• _Texte extrait_:
+++

Si ce c’était le cas, des compétiteurs pourraient jaillir pour leur voler les feux de la rampe, actuellement monopolisés par l’oligarchie US. L'anathème absolu.
Le modus operandi de l’Empire, contre ses compétiteurs géopolitiques et géo-économiques, demeure toujours le même : pluie de sanctions, embargos, blocus économiques, protectionnisme, dénonciation culturelle, exacerbation militaire chez les nations avoisinantes et bombardement massif de menaces. Mais par dessus tout, une rhétorique belliciste, portée à son paroxysme.
L’hégémon peut se montrer « discret », tout au moins dans son domaine, parce qu’il contrôle encore un réseau massif d’institutions, de corps financiers, les politiciens, les capitaines d’industrie, les agences de propagande et l’industrie de la pop culture. D’où cette insolence assaisonnée d’invulnérabilité supposée.
Panique au « jardin »
La destruction des gazoducs Nord Stream (NS) et Nord Stream 2 (NS2), dont tout le monde sait qui étaient les commanditaires, sans que le suspect ne puisse être désigné, a fait avancer le projet de suppression de l’énergie russe à bas coût et de destruction de l’économie allemande.

+++

• _Extraits de données_:
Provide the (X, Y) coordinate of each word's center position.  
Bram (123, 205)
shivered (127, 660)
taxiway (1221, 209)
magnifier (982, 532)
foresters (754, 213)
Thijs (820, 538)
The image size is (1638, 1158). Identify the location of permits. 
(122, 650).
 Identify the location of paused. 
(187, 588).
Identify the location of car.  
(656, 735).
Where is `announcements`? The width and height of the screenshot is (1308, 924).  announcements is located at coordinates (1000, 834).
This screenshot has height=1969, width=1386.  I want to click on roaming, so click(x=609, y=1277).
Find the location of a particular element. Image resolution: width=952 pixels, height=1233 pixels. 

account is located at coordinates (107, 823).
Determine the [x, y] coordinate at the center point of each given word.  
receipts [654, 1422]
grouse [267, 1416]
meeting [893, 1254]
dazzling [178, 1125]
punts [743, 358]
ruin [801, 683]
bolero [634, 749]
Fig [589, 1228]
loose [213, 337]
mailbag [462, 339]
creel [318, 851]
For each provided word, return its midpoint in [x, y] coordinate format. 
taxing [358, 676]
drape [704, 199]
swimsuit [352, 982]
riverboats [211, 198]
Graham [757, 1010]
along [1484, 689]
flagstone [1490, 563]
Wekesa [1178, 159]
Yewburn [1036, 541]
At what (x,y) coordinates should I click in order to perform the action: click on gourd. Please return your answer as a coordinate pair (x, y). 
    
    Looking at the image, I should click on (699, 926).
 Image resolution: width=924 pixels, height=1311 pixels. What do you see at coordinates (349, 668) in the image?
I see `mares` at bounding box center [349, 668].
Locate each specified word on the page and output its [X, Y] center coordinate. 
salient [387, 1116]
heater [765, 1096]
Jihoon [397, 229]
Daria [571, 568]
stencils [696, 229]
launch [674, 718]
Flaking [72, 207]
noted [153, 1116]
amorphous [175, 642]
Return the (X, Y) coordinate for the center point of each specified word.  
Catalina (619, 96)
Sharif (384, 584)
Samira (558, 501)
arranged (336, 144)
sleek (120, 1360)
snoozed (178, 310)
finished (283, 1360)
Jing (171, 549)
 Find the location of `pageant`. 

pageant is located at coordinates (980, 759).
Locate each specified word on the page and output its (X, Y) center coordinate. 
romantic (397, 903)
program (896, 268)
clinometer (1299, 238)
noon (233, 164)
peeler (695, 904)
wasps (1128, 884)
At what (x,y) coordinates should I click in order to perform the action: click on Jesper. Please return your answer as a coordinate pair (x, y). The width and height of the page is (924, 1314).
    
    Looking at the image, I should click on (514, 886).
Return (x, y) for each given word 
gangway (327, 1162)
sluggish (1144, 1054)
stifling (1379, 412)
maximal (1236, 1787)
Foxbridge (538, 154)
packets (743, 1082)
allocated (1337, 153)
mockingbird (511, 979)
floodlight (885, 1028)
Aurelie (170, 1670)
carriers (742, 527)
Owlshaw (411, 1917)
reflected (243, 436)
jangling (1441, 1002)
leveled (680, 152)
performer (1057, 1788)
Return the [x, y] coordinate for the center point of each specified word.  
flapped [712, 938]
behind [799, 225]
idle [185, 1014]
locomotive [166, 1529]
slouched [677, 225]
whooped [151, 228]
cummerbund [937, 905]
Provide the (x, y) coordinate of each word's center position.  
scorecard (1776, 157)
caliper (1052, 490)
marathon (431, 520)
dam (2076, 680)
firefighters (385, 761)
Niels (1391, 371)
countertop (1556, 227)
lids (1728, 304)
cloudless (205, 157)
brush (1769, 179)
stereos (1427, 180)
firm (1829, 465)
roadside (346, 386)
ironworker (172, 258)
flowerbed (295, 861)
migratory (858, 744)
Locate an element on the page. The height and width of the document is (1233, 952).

+++

• _Travail à faire_:
a. Indiquez si chacune de ces affirmations est conforme au texte extrait, par oui ou par non, en citant les mots du texte qui le montrent : (i) une rhétorique belliciste est mise en avant par-dessus tout dans le modus operandi de l'Empire ; (ii) le suspect de la destruction des gazoducs Nord Stream est désigné ; (iii) l'hégémon ne contrôle plus l'industrie de la pop culture.
b. Relevez tous les moyens énumérés après les deux-points dans la phrase du texte extrait qui décrit le modus operandi de l’Empire.

• _Corrigés_:
a.
(i) Oui : « Mais par dessus tout, une rhétorique belliciste, portée à son paroxysme. »
(ii) Non : « sans que le suspect ne puisse être désigné »
(iii) Non : « parce qu’il contrôle encore un réseau massif d’institutions, de corps financiers, les politiciens, les capitaines d’industrie, les agences de propagande et l’industrie de la pop culture »

b.
- pluie de sanctions
- embargos
- blocus économiques
- protectionnisme
- dénonciation culturelle
- exacerbation militaire chez les nations avoisinantes
- bombardement massif de menaces